José Luis González era sólo un habitante de la periferia que convivía con su vecina prostituta. Es tanta la descomposición interior del personaje, que se siente a gusto entre las ruinas de una casa y le confiesa sus pensamientos retorcidos de infancia a Simona, un nombre inventado para una puta por la que incluso siente cariño. Fabula una vida que no existe, una familia descompuesta de todas formas será una familia en su mente endemoniada.
Necesita imperiosamente del sexo salvaje (nadie se burlará otra vez de su pene), de los senos enormes de Simona, aunque le confiesa que prefiere penetrarla dormida, incluso desearía que estuviera muerta. «Pienso en Dios a menudo, estoy dañando a sus criaturas (violentando su pureza), vaciando sus cuerpos y reteniendo sus almas».
José Luis no puede dejar de profanar los cuerpos de sus jóvenes víctimas, es un ser desquiciado que luego de compartir siete noches con el cadáver de Simona, la va a depositar al mausoleo de su primera víctima.

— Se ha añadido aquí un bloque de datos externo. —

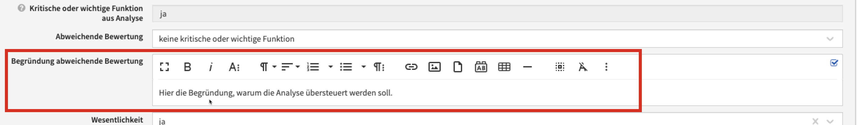Insert a table
The width and height of the screenshot is (857, 125).
(504, 67)
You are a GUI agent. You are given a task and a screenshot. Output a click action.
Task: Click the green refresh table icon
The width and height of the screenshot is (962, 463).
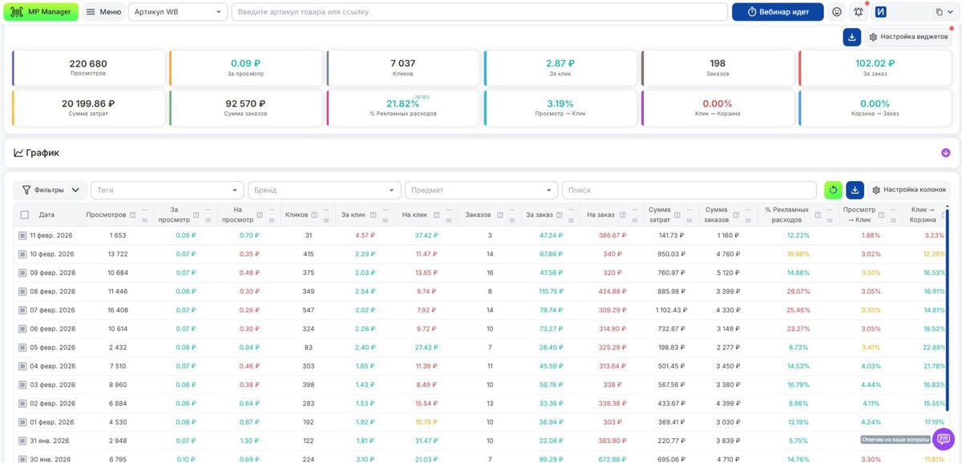[x=834, y=190]
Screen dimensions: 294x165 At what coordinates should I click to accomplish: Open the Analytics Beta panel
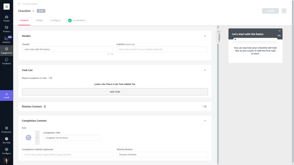tap(6, 40)
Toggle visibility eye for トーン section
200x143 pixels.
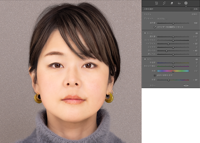[196, 33]
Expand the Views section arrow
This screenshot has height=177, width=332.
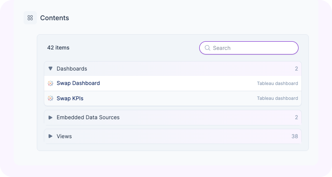pos(50,136)

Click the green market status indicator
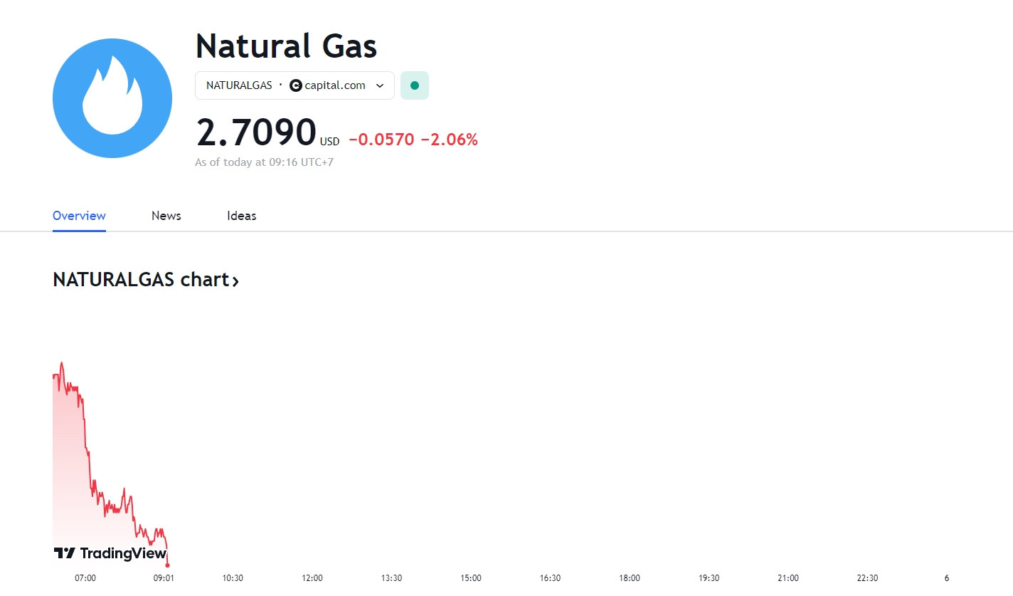(415, 85)
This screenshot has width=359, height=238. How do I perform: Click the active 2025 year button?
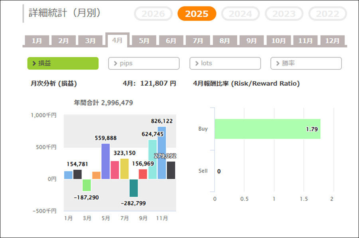(197, 14)
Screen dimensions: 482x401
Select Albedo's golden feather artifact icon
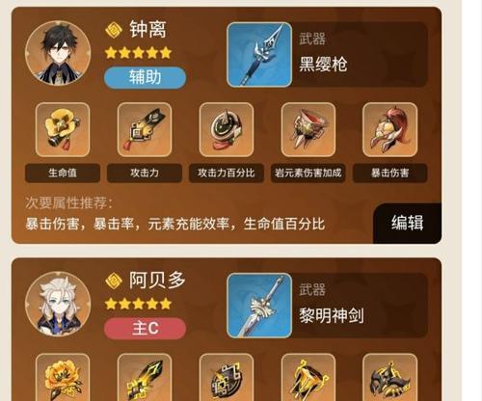pyautogui.click(x=145, y=377)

Los incendios arrasan con todo el barrio de La Chimba, algunos pasajes de los monstruos que habitan esta ciudad hacen recordar aquellos esperpentos de El obsceno pájaro de la noche (José Donoso). Los letreros de la ciudad anuncian el número de muertos y un fono de emergencia insta a los delatores a dar con el paradero de los vagabundos e inmigrantes que aún quedan. No se ha aprendido nada de la historia.

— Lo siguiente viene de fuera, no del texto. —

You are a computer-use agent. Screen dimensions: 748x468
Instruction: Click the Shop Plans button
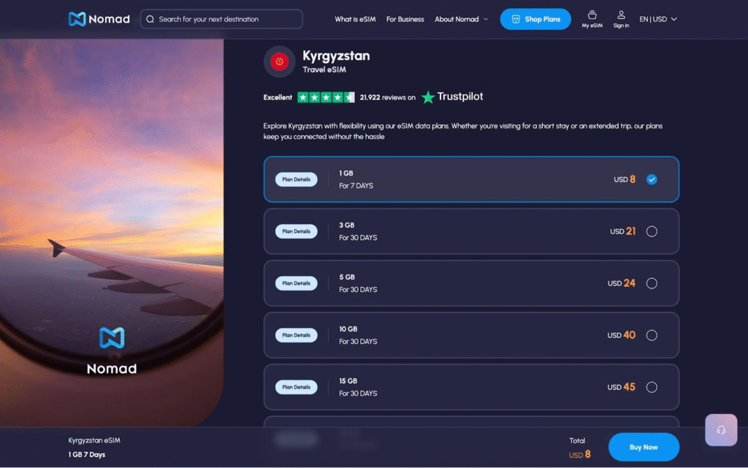tap(535, 19)
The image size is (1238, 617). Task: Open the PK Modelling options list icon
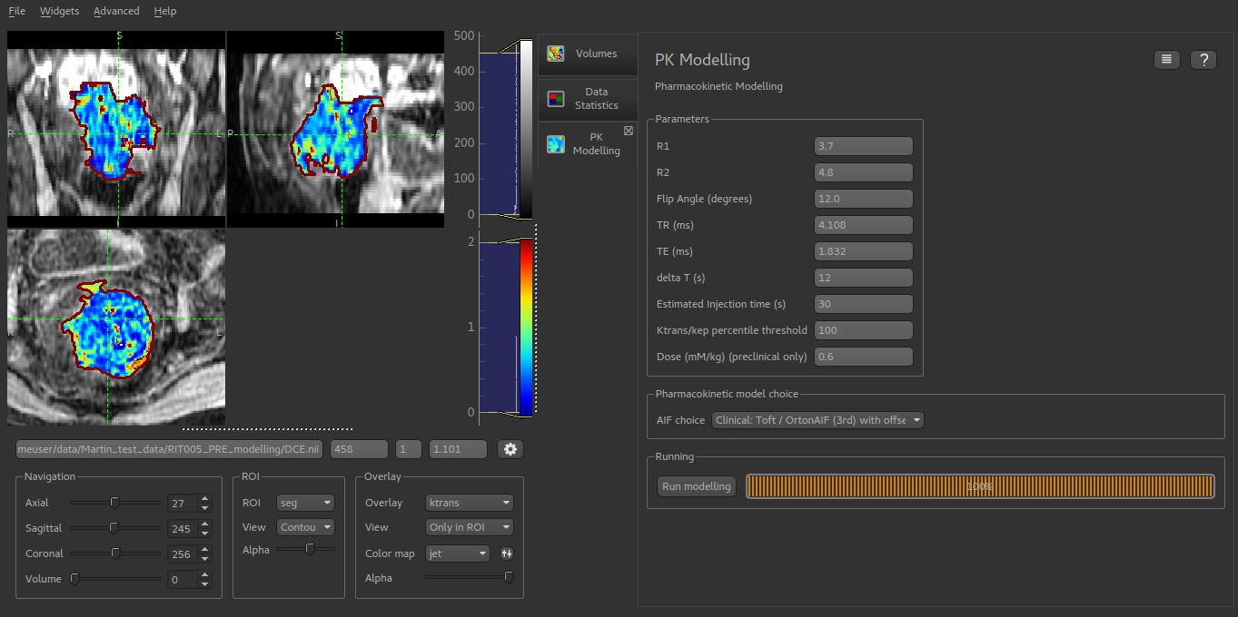point(1167,60)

José Luis deambula por un escenario apocalíptico sabiendo que ya no tiene escapatoria. Esta es una novela donde el mal triunfa sobre el bien, donde los poderosos siempre podrán escapar a otro país. Mañana mismo empieza la destrucción de esta zona. El personaje deambula sin rumbo hasta dar con un prostíbulo. Otro letrero titilante donde apenas se lee «El sonar del murciélago». El nombre evoca el origen del mal, ese virus que se trasmitió en China desde los murciélagos a los humanos.
Pero este virus continuará mientras los abusadores habiten esta tierra. Luego de Pinochet vino otra dictadura y quizás en los futuros rascacielos nazcan nuevos conspiradores, colusionados por unos viles dólares, para llevar a cabo el exterminio definitivo de los seres indeseables.

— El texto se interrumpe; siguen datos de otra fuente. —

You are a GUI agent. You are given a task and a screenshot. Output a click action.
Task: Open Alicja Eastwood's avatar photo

La estructura de la novela es una confesión en primera persona a una perita judicial que debe despachar un informe psiquiátrico del victimario. En el pormenorizado recuento de los hechos, el personaje siempre invoca los insectos que conoció en la caverna. Por eso su obsesión con los gusanos que devoran los cuerpos y con las arañas que habitan en un cuarto trasero, tejiendo la mortaja de Simona. Su mente habita un mundo húmedo y oscuro. Más adelante, la confesión compete a los fiscales y al juez, pero quizás la más importante ocurre al final. En el prostíbulo siente deseos por una joven prostituta ciega, a la que confiesa sus pecados sin temor a que vuelva a observar al monstruo. La lluvia azota los tejados de ese cuarto, verdadera consulta de un psiquiatra ciego que a lo mejor puede desentrañar esa maldad de forma más objetiva.
Esta es una historia del bien y el mal, de los perdedores y vencedores de siempre.